# It’s starting.



## bobk (Apr 30, 2004)

Saw several scrapes this past weekend.


----------



## Misdirection (Jul 16, 2012)

Saw my first one Saturday morning while my boy and I were out squirrel hunting.

Sent from my SM-A505U using Tapatalk


----------



## ya13ya03 (Sep 21, 2010)

This weekend is looking great. They should start laying down a bunch of sign. This next cold front and new moon should put some bucks on their feet.


----------



## ironman172 (Apr 12, 2009)

I'll have to start looking more , been busy helping a injured neighbor on their house
Hopefully something will show up on the camera I just put out..... sad thing herd a pack of coyote the only evening I sat up top squirrel hunting right before dark..... the neighbor said he's heard and seen some


----------



## Saugeyefisher (Jul 19, 2010)

I've see quite a few midday brutes driving around. An a few why walking thru the woods.


----------



## fireline (Jun 14, 2007)

I was on the interstate today and saw several deer that were hit by cars, they are starting to move.


----------



## Fishstix (Aug 16, 2005)

I checked in on some of the usual scrapes at my place. One has been getting hit pretty often. The others I looked at appeared to be started, but they are not getting hit regularly.


----------



## crappiedude (Mar 12, 2006)

I used to like to put a camera on any early scrapes I found. Some years the really early scrapes (late Sept, early Oct) would get some crazy multiple buck action. Last year I hunted (2018) we found a late Sept start to a scape. I bet we had 10 different bucks coming and going through that area. Even with all that activity that scrape never did look like much.
Good luck this year to everyone.


----------



## Fish-N-Fool (Apr 12, 2004)

I found a scrape the size of a car hood only 35 yards from my stand that has been there for 3 years Sunday morning! Unfortunately it also contained 2 drip bags with doe in estrous, a couple mock rubs and a climbing stand at the base of a tree 12 yards from me. The hunter never showed, but he'd been there in the last day or so. Has a camera set up over the area. Public or not, legal or not that is a jerk move period! No way he didn't see my stand...no way. 

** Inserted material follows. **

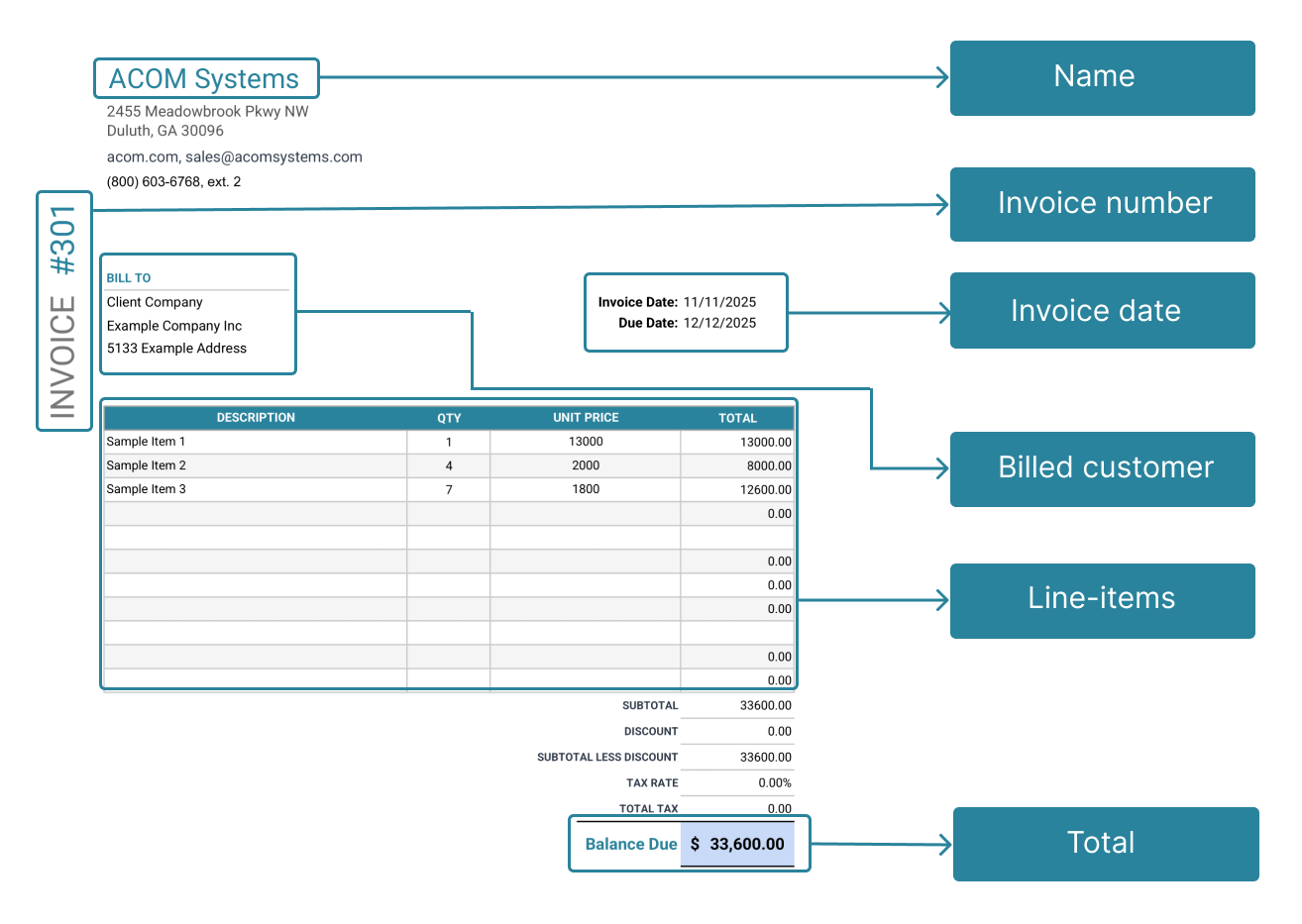The height and width of the screenshot is (924, 1302).
Task: Click the DESCRIPTION column header
Action: click(256, 418)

I did find some fresh scrapes and although just a little guy I watched a 4 point beat the crap out of 25 ft high tree! I mean he really went after this tree. At one point he backed up like he was fighting and was lunging into the tree as hard as he could! It was funny to watch. He pounded it like that for a full minute! He had a spike with him and they sparred a little as well and the 4 pointer chased a doe twice. Very obvious she was not interested, etc. just a youngster pumped up and not quite sure what to do, but fun to watch. 

I'll say the bucks are disbursing. I don't own any cameras, but communicate with enough local hunters that do. A few areas where guys had pics of no mature bucks with that cold snap mature bucks have surfaced (albeit under cover of darkness for the most part). In addition, new unknown and unseen mature deer are being captured leading me to believe they are on the move and covering some ground at night. I call it the midnight move. 

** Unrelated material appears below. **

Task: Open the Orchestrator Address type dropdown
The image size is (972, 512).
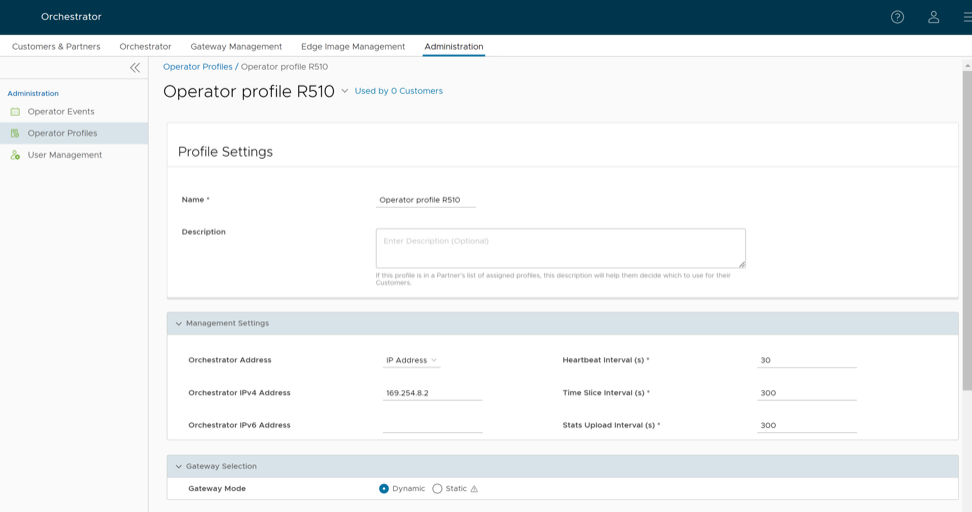Action: [411, 360]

A local guy I talk with had a target buck come in to 7 yards Sunday morning around 10 till 9. Big heavy mature 8 pointer previously only darkness pictures. Of course the sage old buck circled and came directly behind him; got right under him and busted him! So he lost that battle and onto the next. 

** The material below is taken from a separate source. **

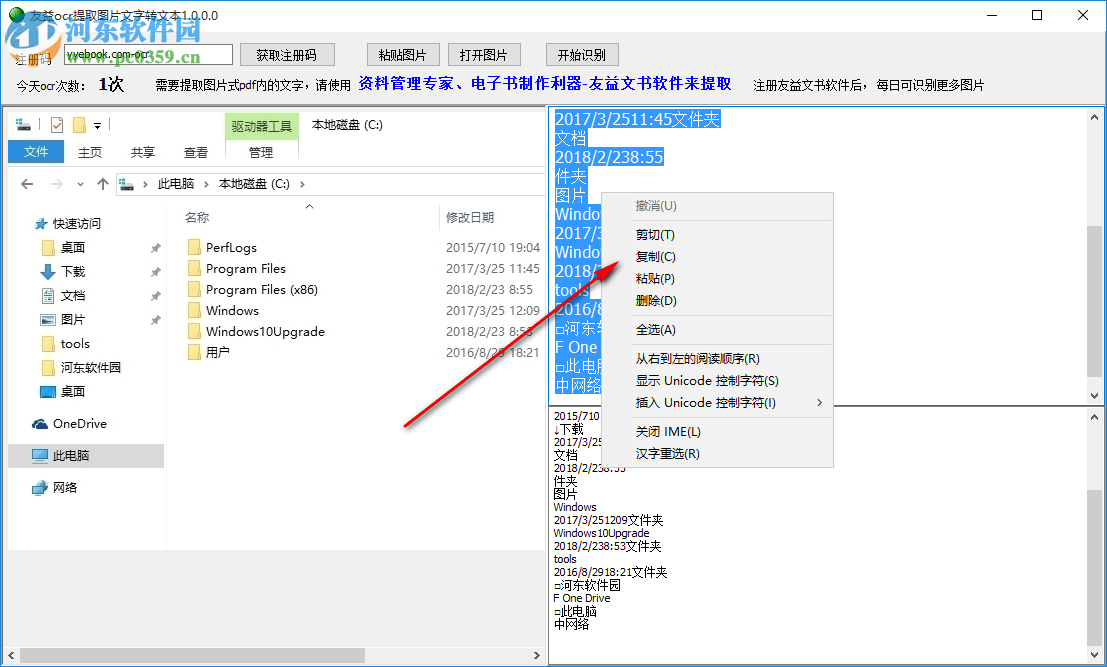Click the Back navigation arrow in Explorer

(x=27, y=183)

I'm looking forward to that end of October forecast...get through this wet week and then the temps look to drop to low 50s, low to mid 30s at night. I'd expect to see a flurry of activity and good movement if that weather holds true and then we all know how the first 3 weeks of November progresses.


----------



## bobk (Apr 30, 2004)

That sucks Lance. Don’t understand why people act that way. Good luck hunting. Hope you stick a nice one. The guy you met in turkey season is hunting my place now. With this front coming he might get lucky tonight.


----------